Hans Thiersch und Klaus Grunwald erweitern Habermas' Modell. Der Begriff der Lebenswelt ist ursprünglich eine beschreibende, phänomenologische Bezeichnung. Aufgabe jedes Einzelnen sei es, alle Aufgaben in der jeweiligen Lebenswelt lösen zu können. Allerdings bestimmt der Mensch selbst, was hinterfragt wird und was nicht. Des Weiteren wird die Lebenswelt untergliedert in Lebensräume und Lebensfelder, wie z. B. Eltern, Familie, Peergroup, Schule, Arbeit und Internet (Grunwald & Thiersch 2008).

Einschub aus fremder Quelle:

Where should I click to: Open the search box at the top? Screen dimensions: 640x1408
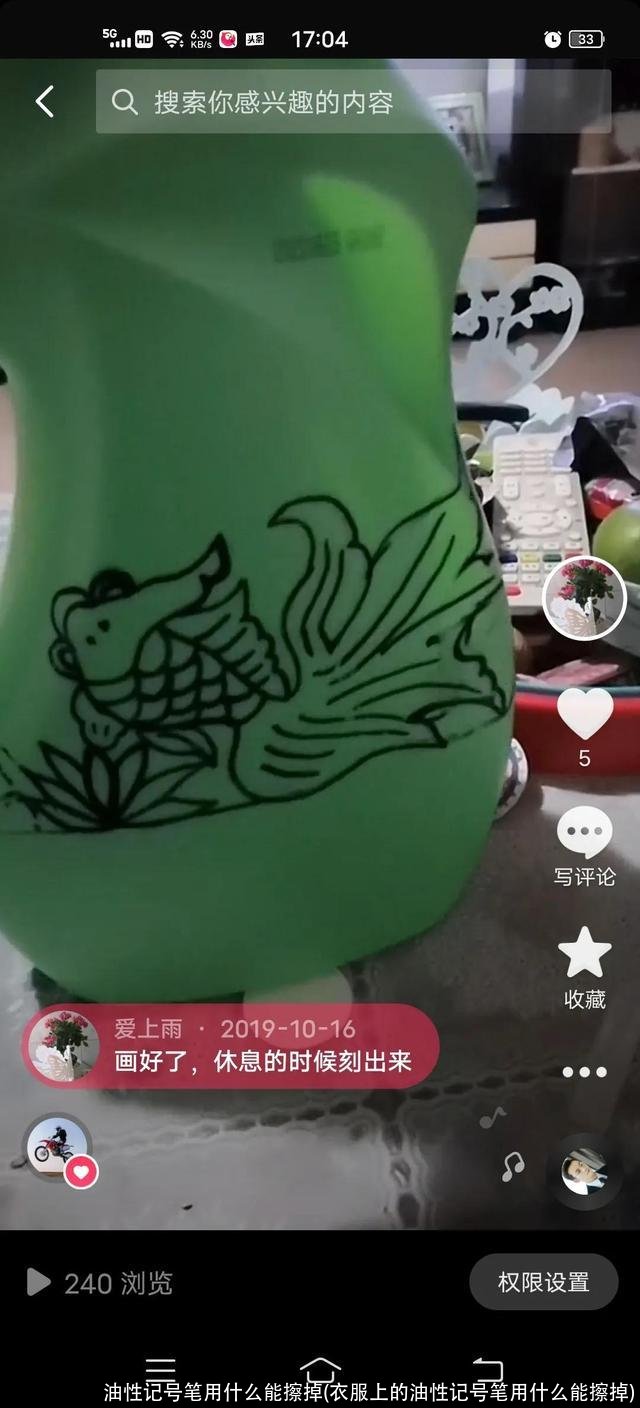(x=352, y=102)
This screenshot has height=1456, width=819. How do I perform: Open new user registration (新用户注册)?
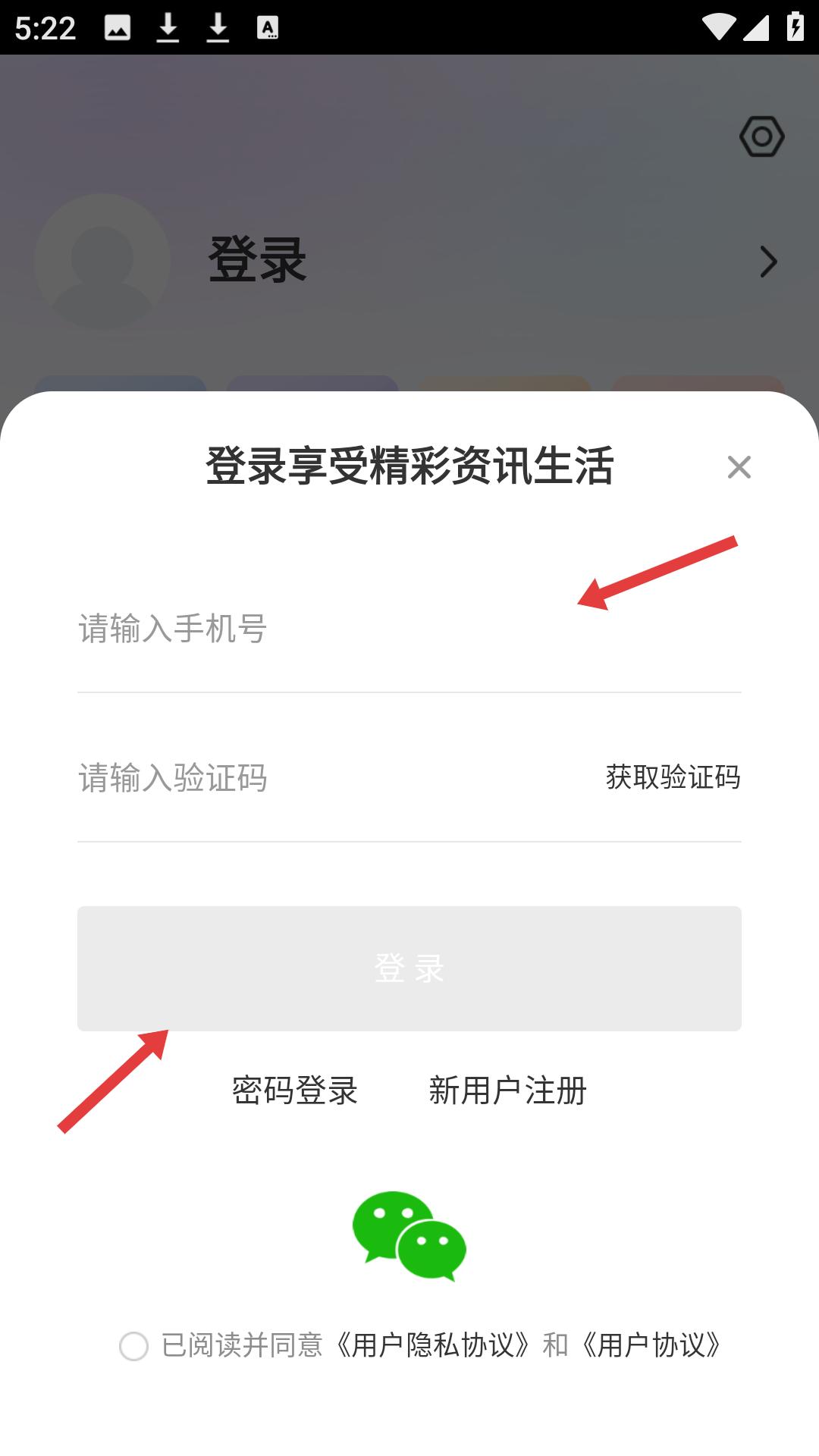pyautogui.click(x=507, y=1090)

Anne Honer geht noch einen Schritt weiter und definiert die Lebenswelten in „kleine soziale Lebenswelten“. Gemeint sind „strukturierte Fragmente der Lebenswelt“.

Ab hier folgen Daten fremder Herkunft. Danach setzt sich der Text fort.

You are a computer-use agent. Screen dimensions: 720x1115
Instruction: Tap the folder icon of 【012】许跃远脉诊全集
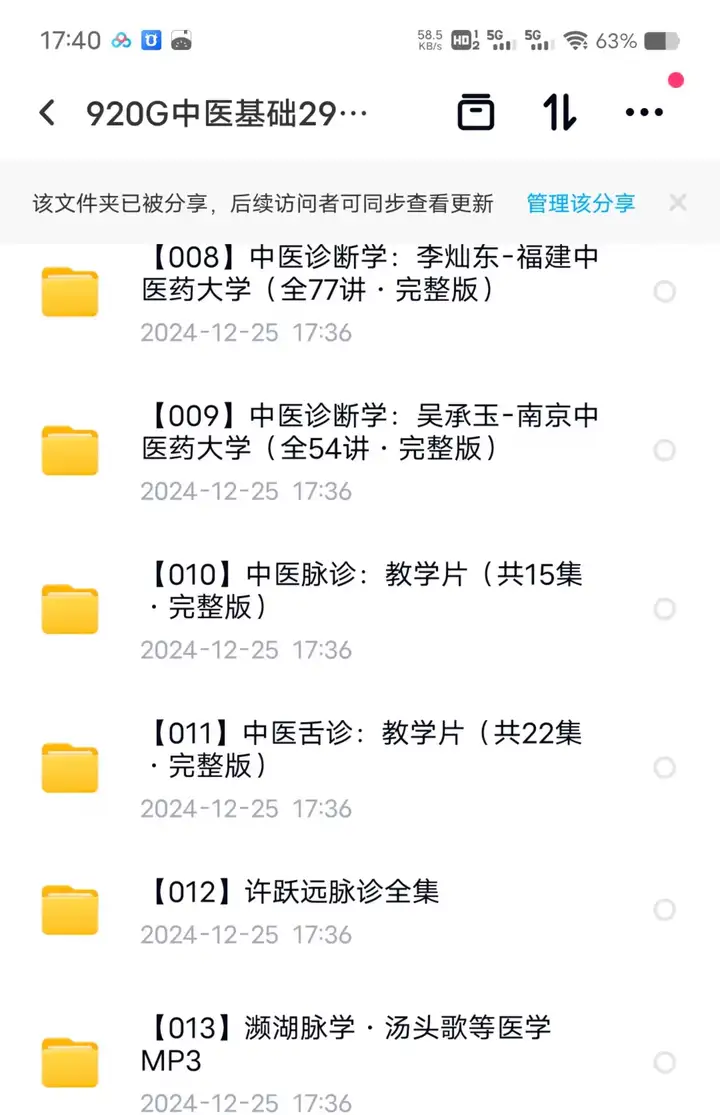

„Eine kleine soziale Lebens-Welt ist das Korrelat des subjektiven Erlebens der Wirklichkeit einer Teil- bzw. Teilzeit-Kultur“ (Honer 2011, S. 23).

Fokussiert man nun den Blick auf Jugendliche und deren Alltag, wirkt es zunächst unproblematisch, ein Nebeneinander verschiedener kleiner Lebenswelten anzunehmen. Jugendliche halten sich viel in der Schule auf, in der Klasse, auf Pausenhöfen, auf denen die Jugendlichen den Kontakt zu Freunden suchen, also kurzzeitig in jeweils andere kleine Lebenswelten eintauchen. Genauso wichtig sind die kleinen Lebenswelten Jugendlicher in der Familie, in der eigenen oder in der der Freunde, insbesondere bei außerschulischen Aktivitäten in den Peergroups und in der Welt des Internets sowie bei Computerspielen. Nicht immer lassen sich diese Lebenswelten jedoch genau voneinander abgrenzen. Dennoch verfügen Jugendliche über ein klares Bewusstsein, in welcher kleinen sozialen Lebenswelt sie sich gerade bewegen und welche Regeln dort gelten.

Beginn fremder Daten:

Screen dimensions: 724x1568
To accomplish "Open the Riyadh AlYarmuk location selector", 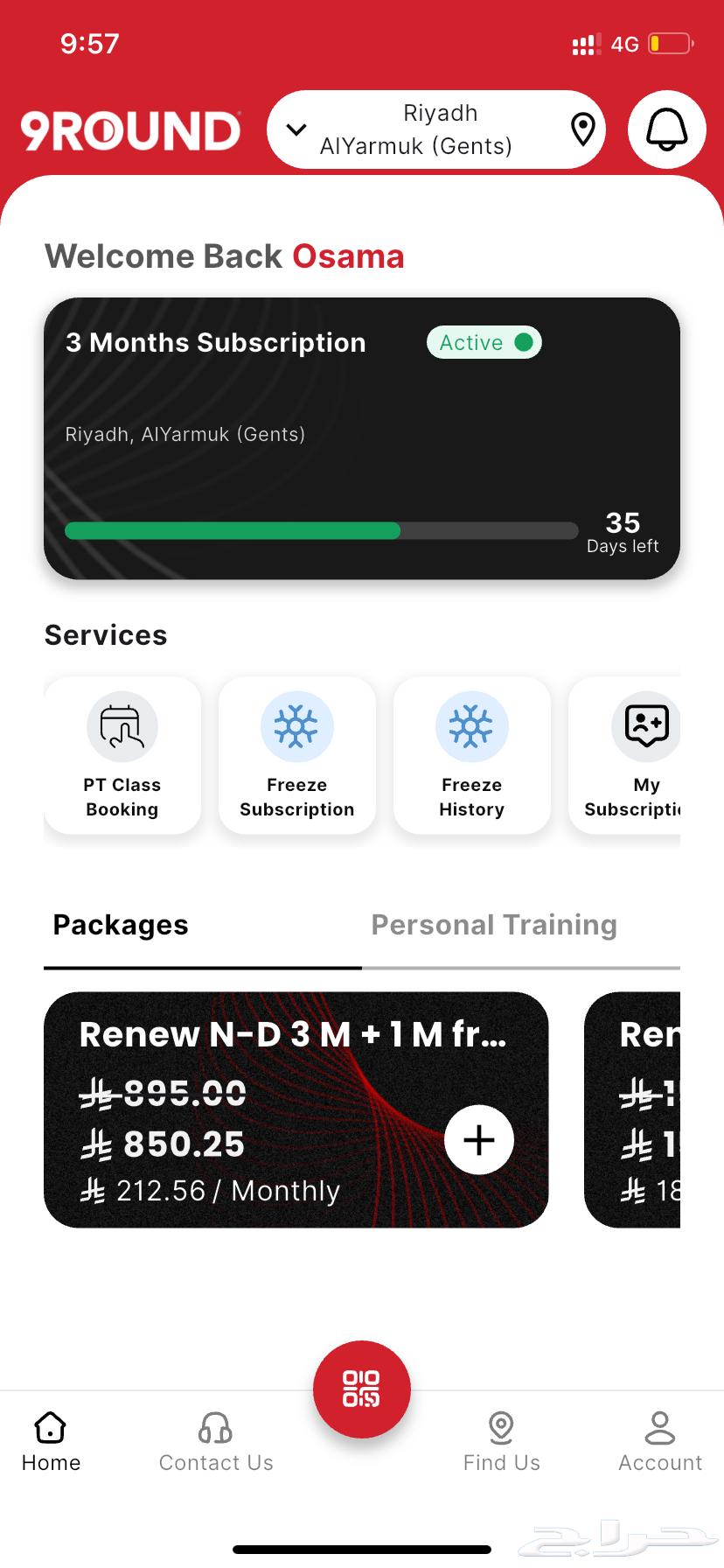I will tap(437, 129).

Einen noch differenzierteren Blick auf die Lebenswelten Jugendlicher verschafft die aktuelle SINUS-Studie u18 von 2012. Sie kategorisiert diese in soziokulturell sehr heterogene Felder, wie z. B. sozialökologische, expeditive, konservativ-bürgerliche, adaptiv-pragmatische, materialistisch-hedonistische, experimentalistisch-hedonistische und prekäre Parteien (vgl. Calmbach/Borchard/Flaig 2011).

2.1.1 Eltern und Familie

Eine der wichtigsten Bezugsgruppen Jugendlicher ist unter gewöhnlichen Voraussetzungen die eigene Familie bzw. die Herkunftsfamilie. Sie ist für die meisten Jugendlichen unentbehrlich, stellt sie doch immerhin das soziale und emotionale „Trainingslager“ dar, um sich zu behaupten und nicht leicht zu erlangende soziale Kompetenzen einzuüben, die die Jugendlichen für die Lebensbewältigung und die Beziehungsarbeit benötigen. Das bedeutet:

„Familie bietet nicht nur emotionalen Schutz, sondern auch wichtige Lernmöglichkeiten. Gleichzeitig schafft sie einen Raum, in dem die Individuation des Menschen vorausschreitet, in dem die Balance und Verbundenheit eingeübt werden kann.“ (Fend 2000, S. 303).

Allerdings ist zu bedenken, dass es ein Pendeln zwischen enger Verbundenheit mit emotionalem Anlehnungsbedürfnis einerseits und Abgrenzung mit selbstgesteuerter Selbstständigkeit und demonstrativer Distanzierung auf beiden Seiten andererseits gibt, das nicht immer einfach zu bewerkstelligen ist, da sich Eltern von ihren Kindern oft psychisch verletzt fühlen (vgl. Hurrelmann/Quenzel 2012, S. 156).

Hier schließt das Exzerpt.